The risks are as below:


  1. Immune mediated thrombocytopenia (the immune system attacking platelets that help your blood clot) – 15%. This is rarely problematic other than requiring treatment to control it. It typically resolves after months. It typically occurs weeks or months after treatment.
  2. Sterile cystitis – 15%. This leads to irritation and pain in the bladder. There is no treatment other than pain management. It typically resolves by itself in days, weeks, or months, and occurs soon after the double dose treatment.
  3. Sepsis – 10%. Infection without an immune system is a serious complication and may require hospitalization. Theoretically a potentially fatal problem, most dogs recover quickly with antibiotics and intravenous fluids. It occurs approximately 1-2 weeks after the double dose treatment.
  4. Mild to moderate nausea
    1. 10% following the double dose treatment
    2. 40% following the marrow transplant
  5. Allergic reactions during marrow transplant – 5%. We will monitor and treat these as they occur. They are rarely serious.
  6. Others


Approximately 40% of the dogs appear to be cured by this technique.
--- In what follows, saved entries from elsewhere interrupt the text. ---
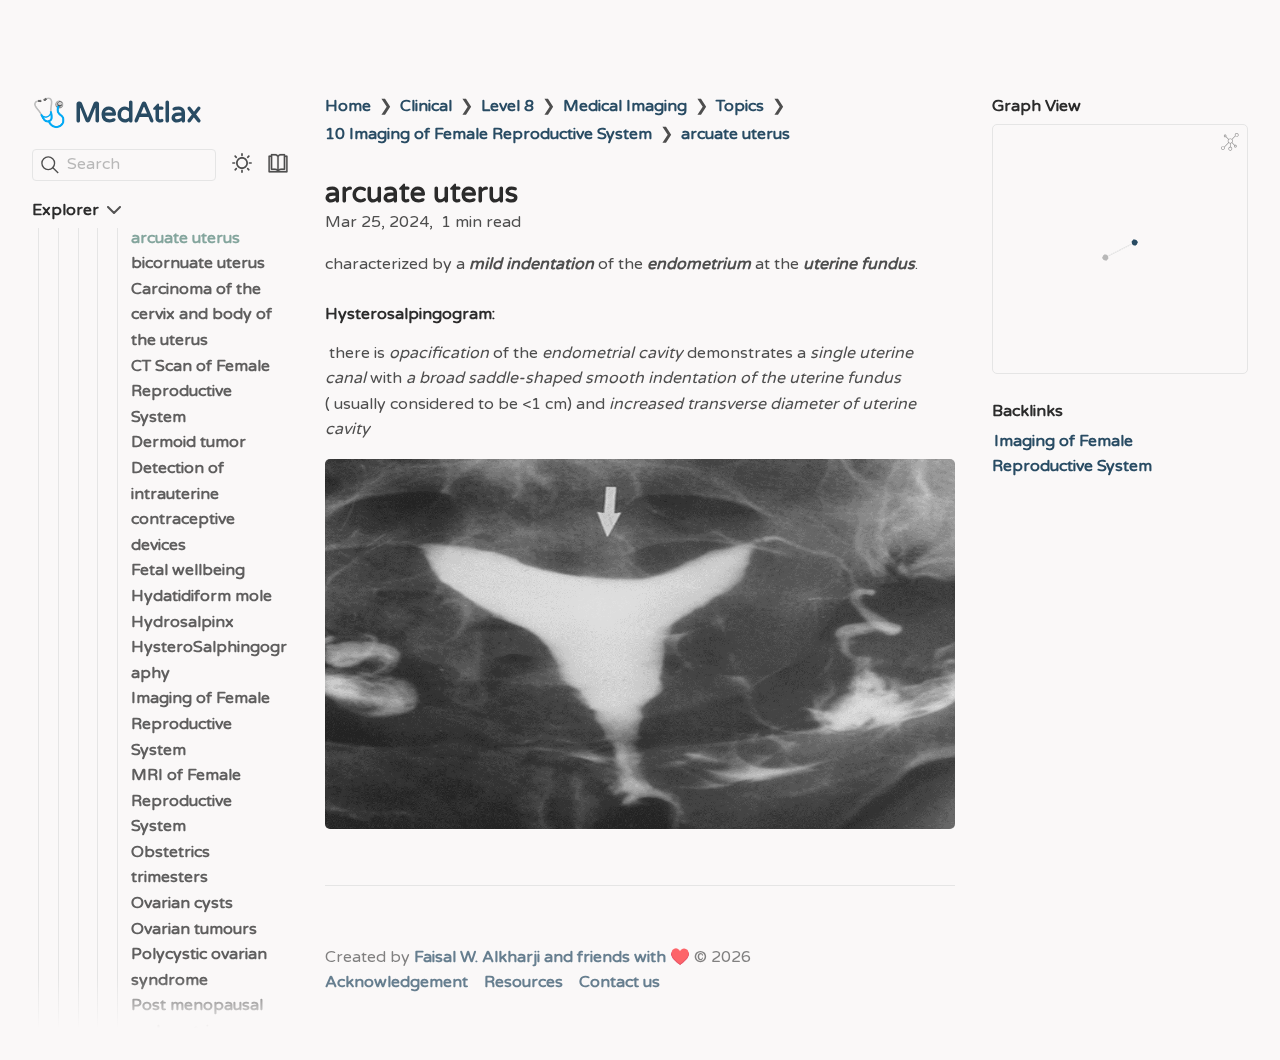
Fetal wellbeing (188, 571)
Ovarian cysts (182, 904)
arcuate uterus (185, 238)
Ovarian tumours (194, 929)
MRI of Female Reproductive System (186, 801)
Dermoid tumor (188, 443)
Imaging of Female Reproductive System (200, 724)
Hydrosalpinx (182, 622)
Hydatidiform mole (201, 596)
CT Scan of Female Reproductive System (200, 391)
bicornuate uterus (198, 264)
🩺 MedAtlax (116, 113)
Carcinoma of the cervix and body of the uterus (201, 314)
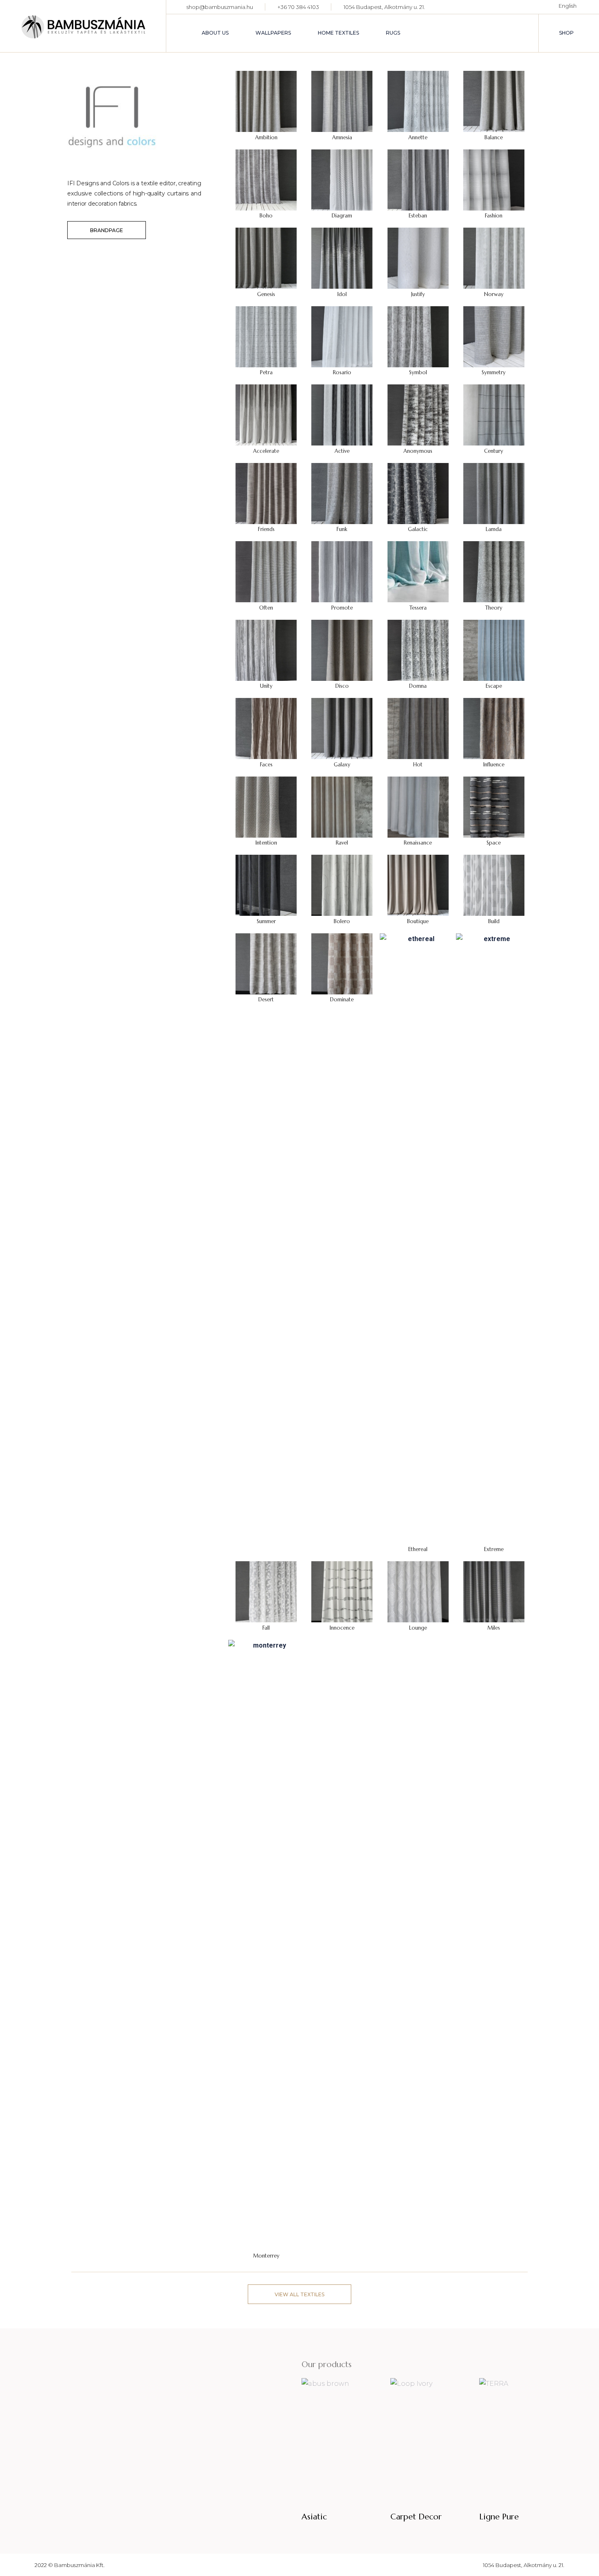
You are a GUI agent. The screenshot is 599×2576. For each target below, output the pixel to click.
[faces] (266, 728)
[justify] (418, 257)
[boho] (266, 179)
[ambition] (266, 101)
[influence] (493, 728)
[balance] (493, 101)
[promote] (341, 571)
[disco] (341, 650)
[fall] (266, 1591)
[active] (341, 414)
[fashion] (493, 179)
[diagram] (341, 179)
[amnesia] (341, 101)
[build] (493, 885)
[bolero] (341, 885)
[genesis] (266, 257)
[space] (493, 806)
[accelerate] (266, 414)
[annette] (418, 101)
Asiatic (314, 2517)
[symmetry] (493, 336)
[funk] (341, 493)
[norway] (493, 257)
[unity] (266, 650)
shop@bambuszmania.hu (220, 7)
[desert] (266, 963)
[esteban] (418, 179)
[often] (266, 571)
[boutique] (418, 885)
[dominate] (341, 963)
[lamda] (493, 493)
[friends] (266, 493)
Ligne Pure (499, 2517)
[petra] (266, 336)
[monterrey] (266, 1944)
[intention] (266, 806)
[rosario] (341, 336)
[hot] (418, 728)
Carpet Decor (416, 2517)
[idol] (341, 257)
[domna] (418, 650)
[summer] (266, 885)
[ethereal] (418, 1238)
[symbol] (418, 336)
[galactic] (418, 493)
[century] (493, 414)
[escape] (493, 650)
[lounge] (418, 1591)
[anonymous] (418, 414)
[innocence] (341, 1591)
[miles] (493, 1591)
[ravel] (341, 806)
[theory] (493, 571)
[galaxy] (341, 728)
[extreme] (494, 1238)
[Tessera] (418, 571)
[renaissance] (418, 806)
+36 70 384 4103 (298, 7)
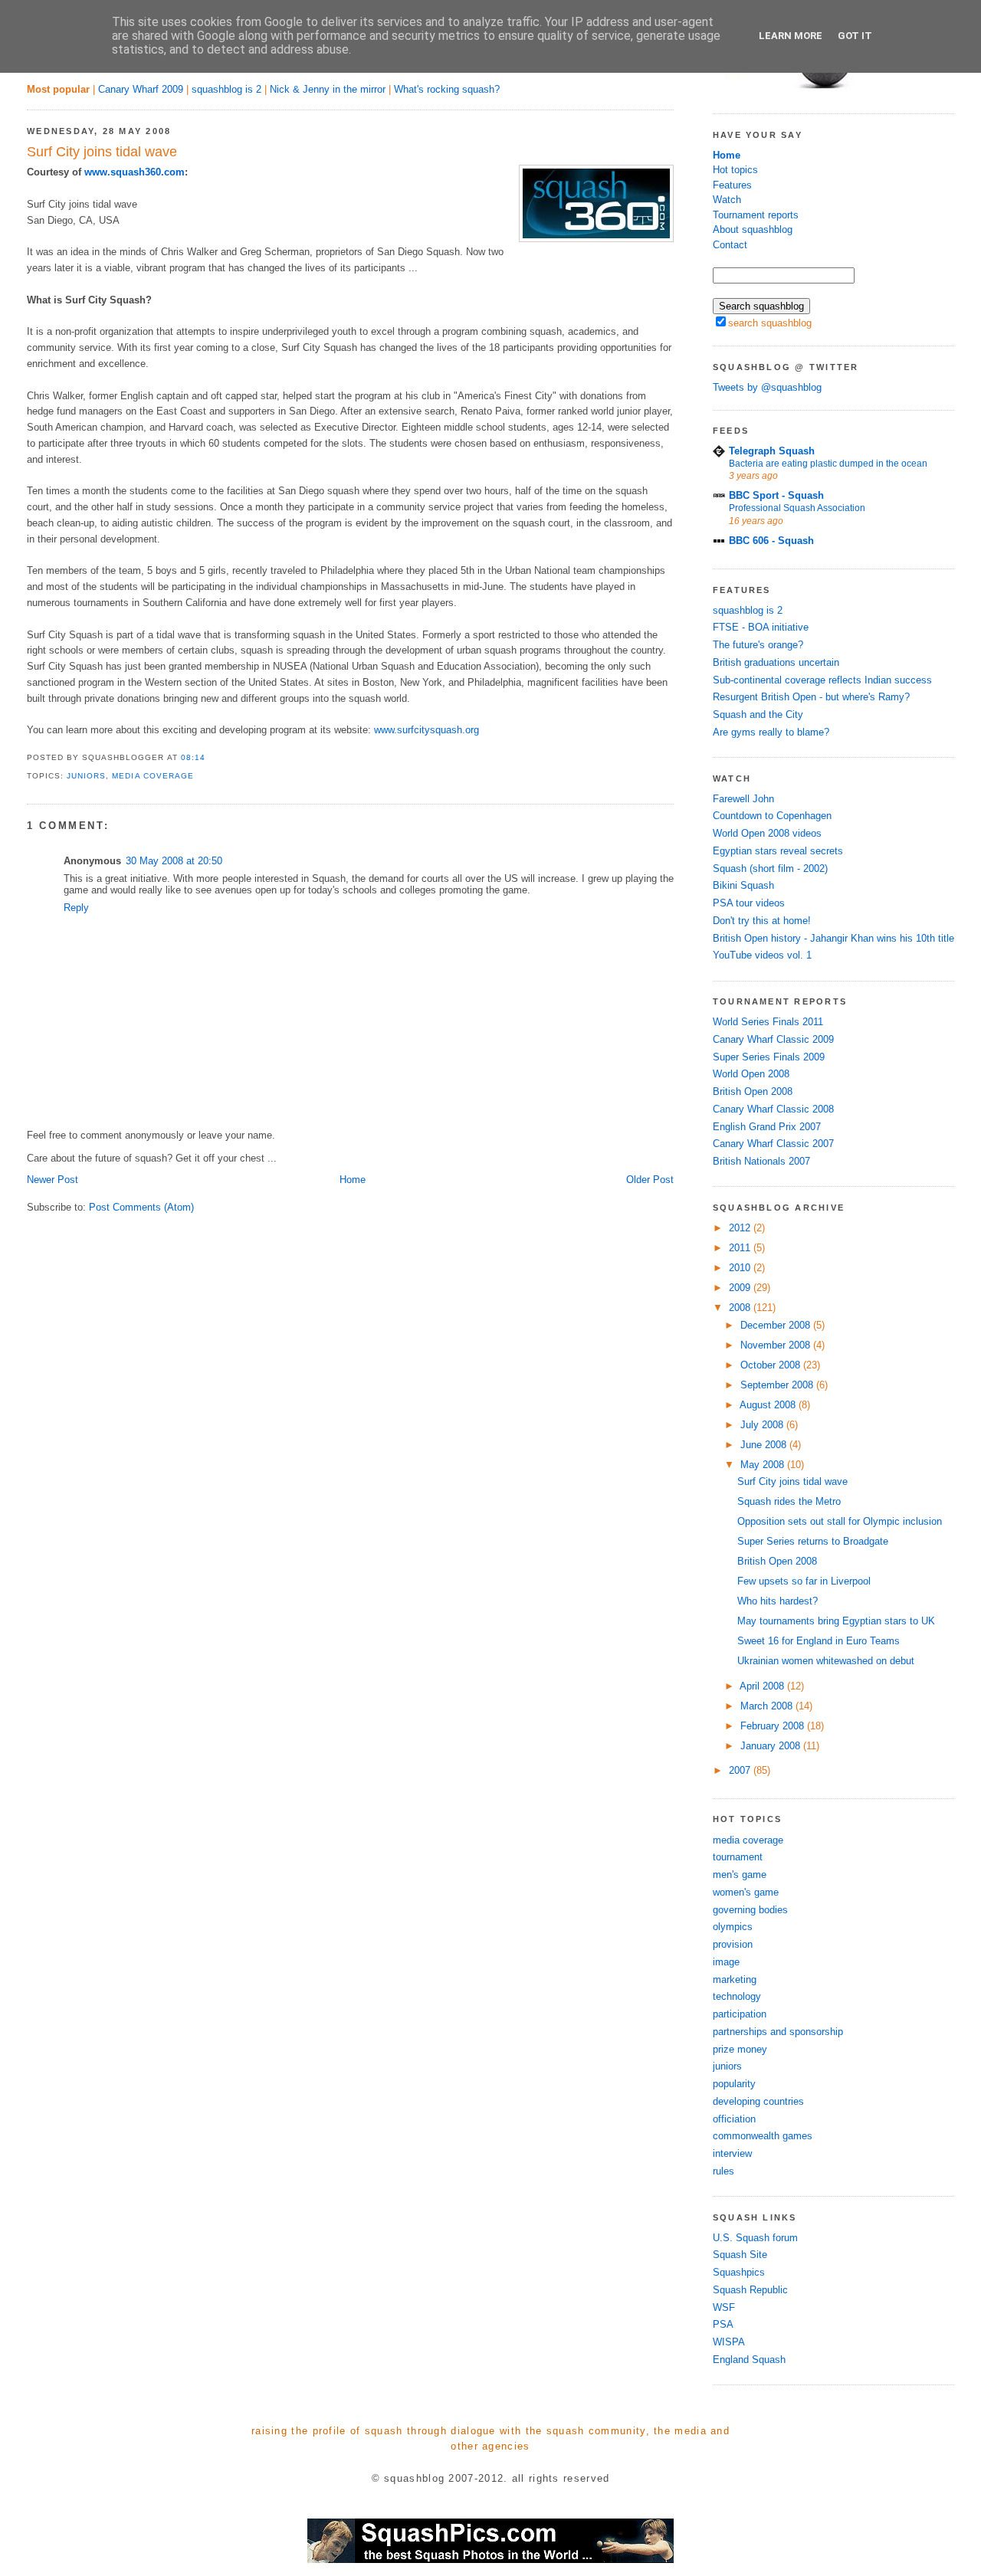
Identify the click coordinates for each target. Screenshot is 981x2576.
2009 (741, 1287)
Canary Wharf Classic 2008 (773, 1109)
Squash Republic (750, 2290)
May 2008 (763, 1464)
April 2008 (763, 1686)
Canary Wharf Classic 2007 (773, 1143)
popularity (734, 2083)
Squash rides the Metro (789, 1501)
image (726, 1962)
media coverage (152, 776)
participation (739, 2014)
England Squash (749, 2359)
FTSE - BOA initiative (761, 627)
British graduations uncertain (776, 662)
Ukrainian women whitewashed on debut (825, 1661)
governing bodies (750, 1910)
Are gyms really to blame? (771, 732)
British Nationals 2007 (761, 1161)
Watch (727, 199)
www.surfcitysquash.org (426, 730)
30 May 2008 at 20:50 (174, 861)
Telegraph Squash (772, 451)
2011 (741, 1248)
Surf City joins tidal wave (102, 151)
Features (732, 185)
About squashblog (752, 229)
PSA (723, 2324)
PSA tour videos (749, 903)
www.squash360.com (134, 172)
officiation (734, 2119)
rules (723, 2171)
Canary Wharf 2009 (140, 89)
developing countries (758, 2101)
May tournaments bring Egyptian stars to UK (836, 1621)
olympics (733, 1926)
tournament (738, 1857)
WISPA (729, 2342)
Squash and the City (758, 714)
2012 (741, 1228)
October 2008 (771, 1365)
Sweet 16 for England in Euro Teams (818, 1641)
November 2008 (776, 1345)
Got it (855, 35)
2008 (741, 1307)
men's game (739, 1874)
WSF (724, 2307)
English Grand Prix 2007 (767, 1126)
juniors (86, 776)
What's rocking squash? (447, 89)
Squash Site (740, 2254)
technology (737, 1996)
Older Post (650, 1179)
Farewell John (743, 799)
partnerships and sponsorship (778, 2031)
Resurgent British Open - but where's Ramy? (811, 697)
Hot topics (735, 169)
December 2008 (776, 1325)
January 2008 (771, 1746)
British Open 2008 (752, 1091)
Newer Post (52, 1179)
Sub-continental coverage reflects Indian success (822, 680)
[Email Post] (210, 757)
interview (732, 2153)
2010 (741, 1267)
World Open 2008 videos (767, 833)
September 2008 (778, 1385)
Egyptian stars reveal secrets (778, 851)
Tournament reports (756, 215)
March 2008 (768, 1706)
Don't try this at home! (762, 920)
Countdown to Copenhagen (772, 815)
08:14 (193, 757)
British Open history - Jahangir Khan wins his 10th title (833, 938)
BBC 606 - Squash (771, 540)
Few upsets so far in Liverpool (804, 1581)
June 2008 (764, 1444)
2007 (741, 1770)
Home (353, 1179)
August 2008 (769, 1405)
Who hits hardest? (777, 1601)
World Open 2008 (751, 1074)
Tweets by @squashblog (767, 387)
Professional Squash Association (797, 508)
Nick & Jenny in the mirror (328, 89)
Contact (730, 245)
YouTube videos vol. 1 (762, 955)
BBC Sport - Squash (776, 495)
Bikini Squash (743, 885)
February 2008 (773, 1726)
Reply (76, 907)
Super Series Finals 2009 (769, 1057)
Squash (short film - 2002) (770, 868)
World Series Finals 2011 (768, 1021)
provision (733, 1944)
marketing (734, 1979)
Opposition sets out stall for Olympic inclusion (839, 1521)
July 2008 (763, 1425)
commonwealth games (762, 2136)
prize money (740, 2049)
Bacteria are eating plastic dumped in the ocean (828, 463)
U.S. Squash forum (755, 2237)
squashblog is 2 (226, 89)
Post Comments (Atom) (141, 1207)
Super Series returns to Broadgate (812, 1541)
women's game (746, 1892)
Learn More (790, 35)
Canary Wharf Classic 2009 (773, 1039)
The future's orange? (758, 645)
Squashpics (739, 2272)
Fingers crossed Raven is in that 40%.

So that is all rather daunting and could be cause for some worry and concern but I’m taking a positive approach and believing that it will all go smoothly, Raven is one tough cookie who has heart enough to see her through this. I have sent off her Nationals entries this week, confirming my faith in her propensity to overcome adversity and will be so thrilled to be there in Melbourne at the end of August stepping up to the start line with her. It will mean more to me than just a competition, the mere fact that we just made it there will be so significant.

Cypher’s babies are now going on 6 weeks old and you can see them here at this page;


Girl #4 is staying with Robyn, the rest all have homes and I really hope their owners appreciate their puppies naturally inbuilt desire to play! I had a visit with them this week and even at not quite 6 weeks they were all mad keen tuggers and chasers and picking things up in their mouths. Girl #4 is quite the little madam and I think Robyn is a little concerned about the prevalence of little monster-like behaviour! I may have to have a play with her when she’s older *g*

Spryte came into season that Monday after Geraldton which was great because she really is like clock work. That is her 3rd season so far and pretty much 12 months to the day of her first season, so she is 6 monthly on the dot! Make planning things so much easier. I told Robyn she now has a year to decide who she wants to breed her to as she will be having a litter for Winpara next year after the Border Collie National. It will take her out of competition for the last half of 2009 but apart from possibly missing a Royal it’s no big deal.

On the more non-dog related front went and saw Ironman the other week….thoroughly recommend it to anyone for some entertainment. I wasn’t expecting it to be as good as it was and yet it thoroughly impressed. Off to Indy 4 tonight…we shall see – I don’t have huge expectations I must admit.